Tony Holland


Anthony John Holland was a British actor and television screenwriter, best known as a writer and co-creator with Julia Smith of the BBC soap opera EastEnders.

Early career

Holland began his career as an actor, appearing in the 1966 Doctor Who serial The Savages and Message for Posterity, a serial for The Wednesday Play in 1967. That same year, a play he developed, The Isle is Full of Noises, was taken up by the BBC and produced by Thirty-Minute Theatre. It was from there, Holland turned to scriptwriting.
Through his agent, Holland was landed a job on Z-Cars as a writer and script editor in 1970. It was here that he met producer and director, Julia Smith and started a long and successful working relationship.
Holland and Smith became an established producer/script-editor team during their time on Z-Cars and went on to work for the BBC's hospital drama, Angels. It was during their time on Angels that the format of the programme was changed from weekly 50 minute-long episodes to a bi-weekly half-hour serial, with the further possibility of the show being aired all year round.

''EastEnders''

In 1983 the BBC approached Holland and Smith to produce a new programme for their channel, a bi-weekly soap-opera that would rival the long-established ITV favourites, Coronation Street, Crossroads and Emmerdale Farm. The BBC wanted this new serial to reflect "London, today!" and together, Smith and Holland came up with the idea of a programme set in a Victorian Square within the East End of London, focusing on its close working-class families and eccentric Cockney inhabitants. Thus, EastEnders was born.
Holland and Smith wanted a primary focus of EastEnders to be a large extended family, representative of the type most typically found in the East End of London. Holland was from a large London family himself, and in creating some of the show's characters he was able to use some of his own experiences as inspiration for EastEnders central clan the Beales and Fowlers. In creating the stories and characters, Holland delved into family stories, past and present. His aunt Lou Beale came to inspire the EastEnders character of the same name, along with her two children Peter and Pauline. Holland also used some of his experiences as a barman in London's pubs and clubs to create the dynamic pairing of Den and Angie Watts, the owners of the Queen Victoria.
Holland worked on EastEnders for four years, initially as script-editor and going on to script many episodes himself. After four years, Holland and Smith decided to leave EastEnders together in 1989 following a dispute with BBC bosses as to whether the character of Den Watts could return to the series following his exit in February of that year after being shot and supposedly killed.

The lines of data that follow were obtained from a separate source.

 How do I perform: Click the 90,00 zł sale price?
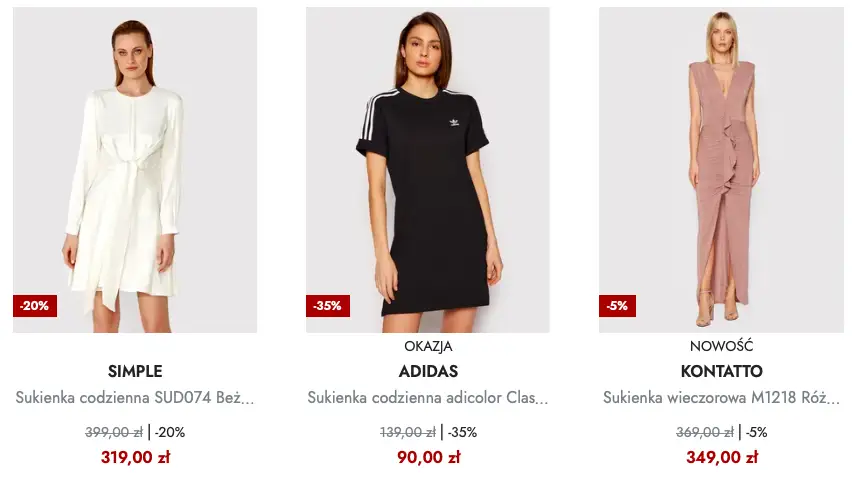pos(428,457)
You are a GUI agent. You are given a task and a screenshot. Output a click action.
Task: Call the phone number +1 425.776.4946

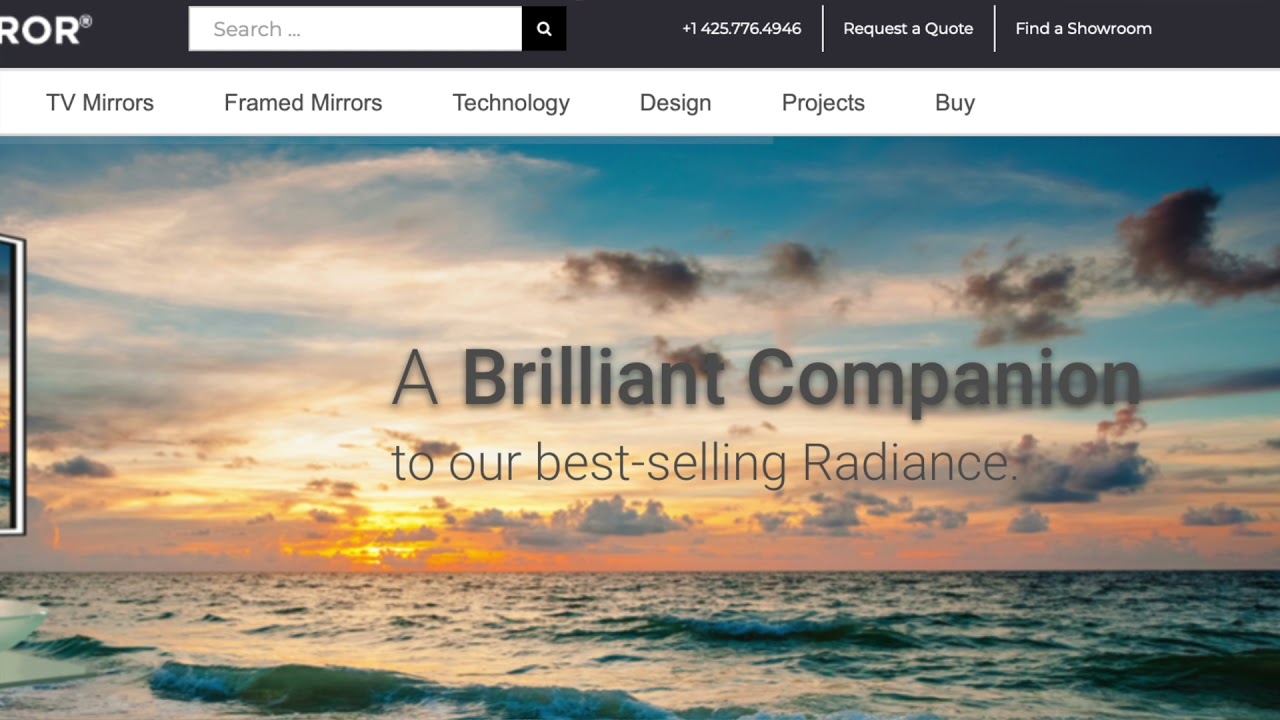click(741, 29)
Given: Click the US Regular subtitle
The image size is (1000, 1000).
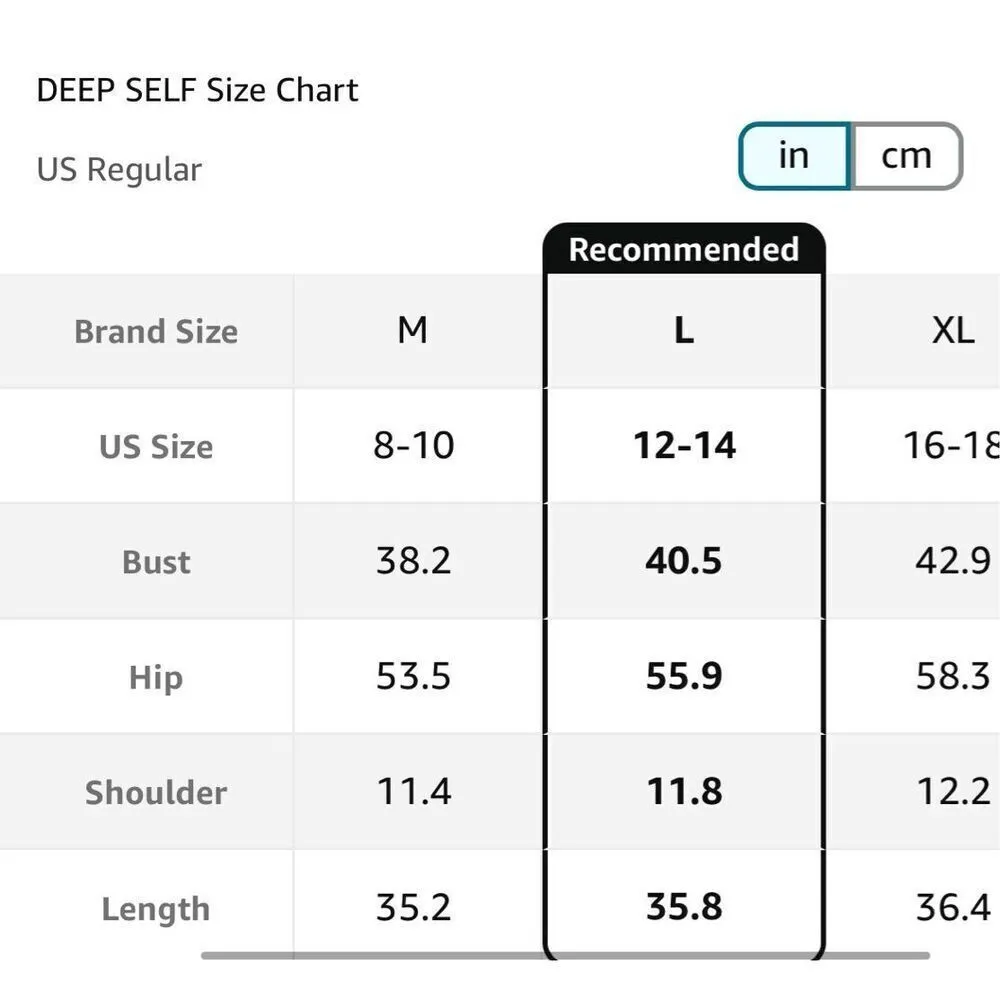Looking at the screenshot, I should (119, 169).
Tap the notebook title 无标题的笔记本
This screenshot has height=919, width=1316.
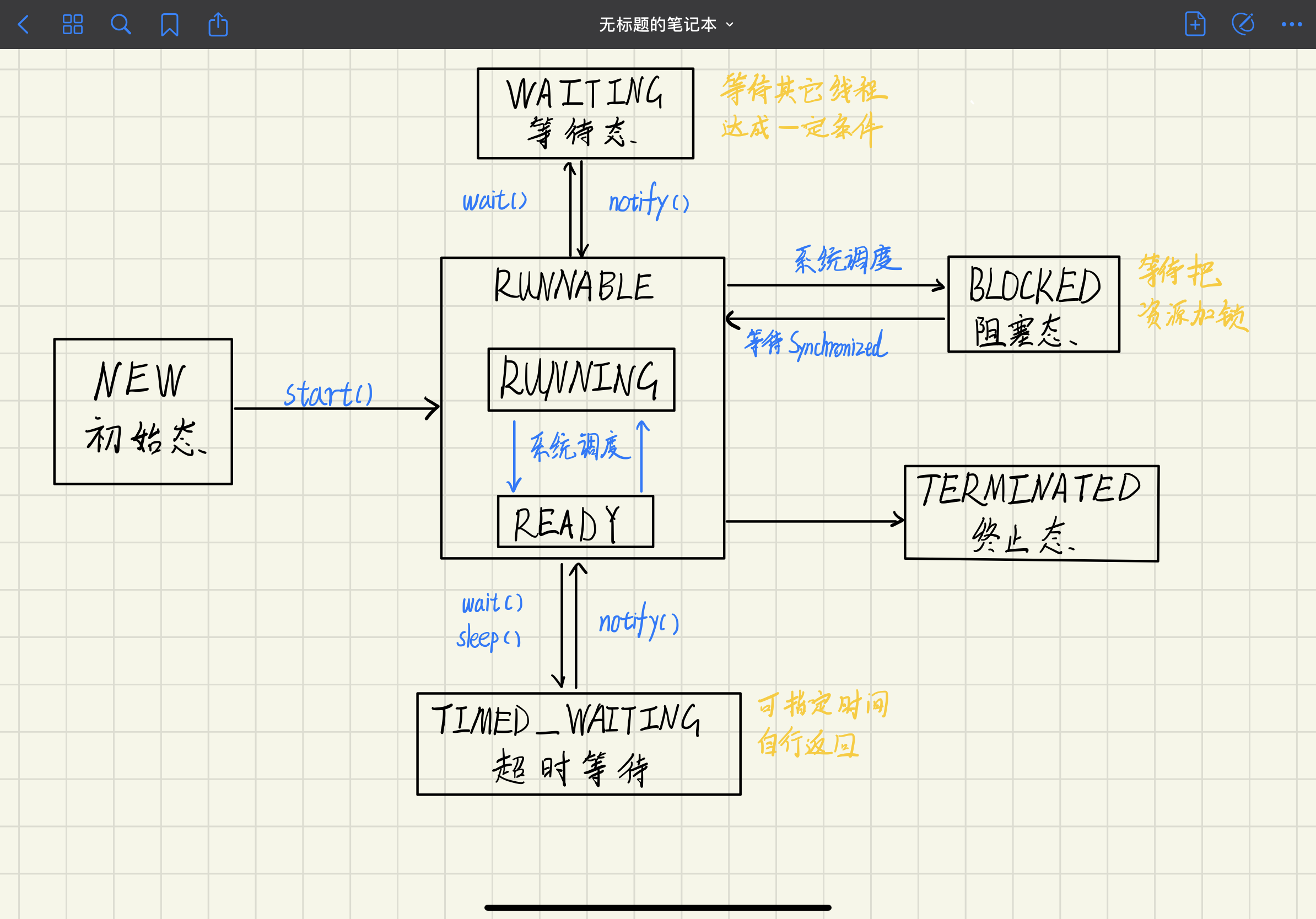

The character would ultimately return to the show 14 years later, having survived the shooting despite being presumed dead.
On his departure from EastEnders in 1989, Holland was approached by Ireland's national broadcaster RTÉ to give their new urban soap opera Fair City its structure and storylines for the first season.
In 1991, Holland and Smith were hired by the BBC to produce Eldorado, loosely based around the lives of expats in Spain. Their new show was launched in July 1992, but, plagued by a string of on- and off-screen problems, it received little of EastEnders success, and was axed a year later, in July 1993.
In 2001, he was awarded a Special Achievement Award from the British Soap Awards, and in 2004 he appeared on the Channel 4 documentary How Soaps Changed The World.

Personal life

Holland and Paul Wade entered into a civil partnership in May 2007. Holland died on 28 November 2007, aged 67, after a long illness. The following day's edition of EastEnders was dedicated to him.
Holland was the oldest of three children born to John and Pat Holland with his younger twin brothers Allan and Bryn. As a military family, Holland moved around with the postings assigned to his father and spent time in Aldershot, Gravesend and Chelmsford.